What is to be done to course-correct? Our obsession with avoiding cultural transmission must be corrected by the clear commands and warnings of scripture. A survey of scripture’s commands regarding the missionary task shows that the overwhelming emphasis of these passages is not on the need for the minister to check himself in order to protect his cross-cultural disciples from adopting his culture (Matt 28:18-20, Matt 24:14, Rom 10:14-17, Rom 15:20, 2 Tim4:11-16). Rather, the emphasis falls on the importance of direct gospel ministry – the kind of ministry that can be seen, caught, and followed. In other words, the Bible emphasizes ministry by direct example. Consider the weight that Paul – a self-professed Hebrew of Hebrews – gives to emulating his own manner of life when writing to the Gentile Macedonians in Philippi. “Brothers, join in imitating me, and keep your eyes on those who walk according to the example you have in us. (Phil 3:17 ESV).” Apparently, Paul did not seem to think that if Macedonian believers imitated the life of a Jewish Cilician, they would no longer be able to reach their pagan neighbors effectively.
What of scripture’s warnings? Far from emphasizing the evils of cultural contamination, scripture instead highlights the dangers of false-gospel contamination (Gal1:6-8, 2 Cor 11:4, 1 Tim 1:3). This danger comes through things like false teaching, wolves in sheep’s clothing, a lack of holy living, or even a loss of love (Rev 2). Once again, the weight of biblical emphasis indicates that these dangers are far more of a threat to the spread of the Church than missionary cultural transmission.

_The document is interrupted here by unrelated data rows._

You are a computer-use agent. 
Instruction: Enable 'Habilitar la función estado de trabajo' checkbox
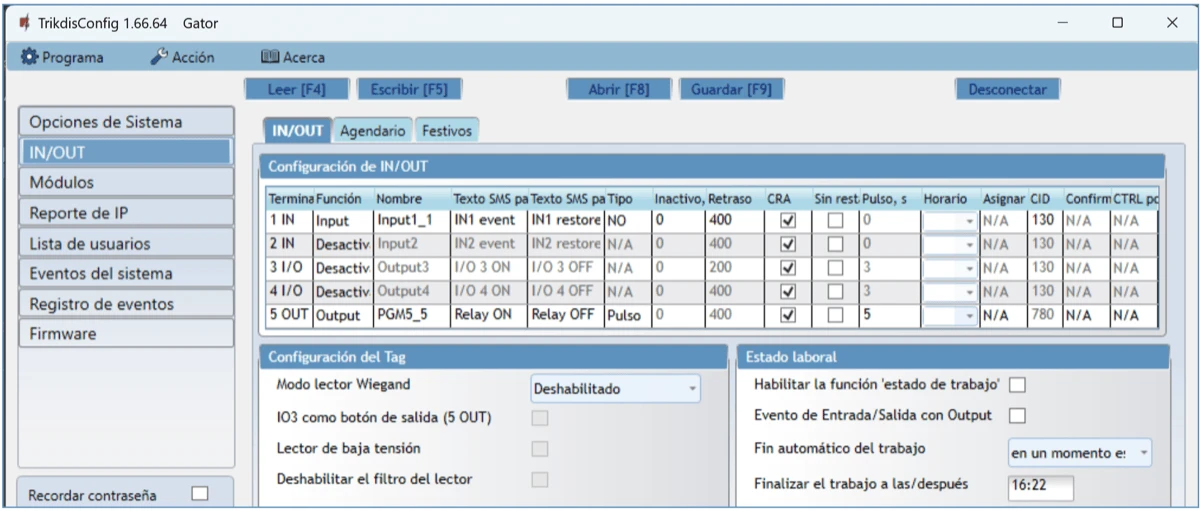click(x=1019, y=385)
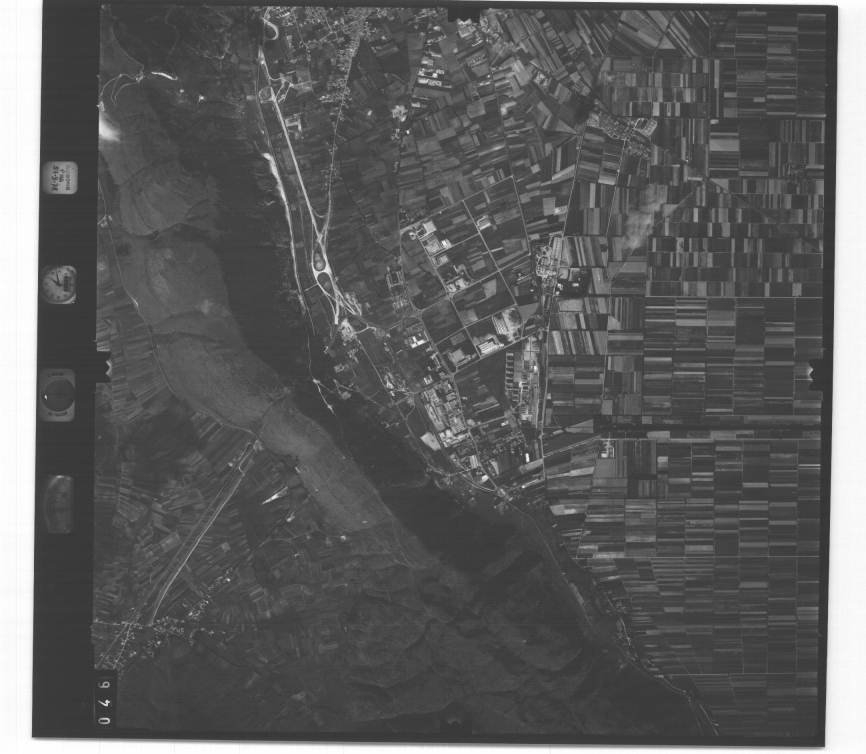Click the lowest blurred instrument in left strip
This screenshot has height=754, width=866.
[x=58, y=504]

In future posts, we will consider how a good dose of cross-cultural common sense, personal humility, and a deep trust in God’s sovereignty all help to guard the Church and its missionaries from falling into this pitfall of modern missions. Nevertheless, it is appropriate that any missionary who finds himself frozen by the fear of contaminating the indigenous Church first wrestle with the Word of God and its dominant emphases: Do direct ministry by example and watch out for false-gospels. With these emphases in place, the guard rails are set, and the missionary is now free and ready to keep a wise eye out for where cultural preference might indeed be causing barriers to the gospel.
Any return to a more biblical missiology must be shaped primarily by the Bible’s emphases, and not dominated by our modern fear of cultural contamination.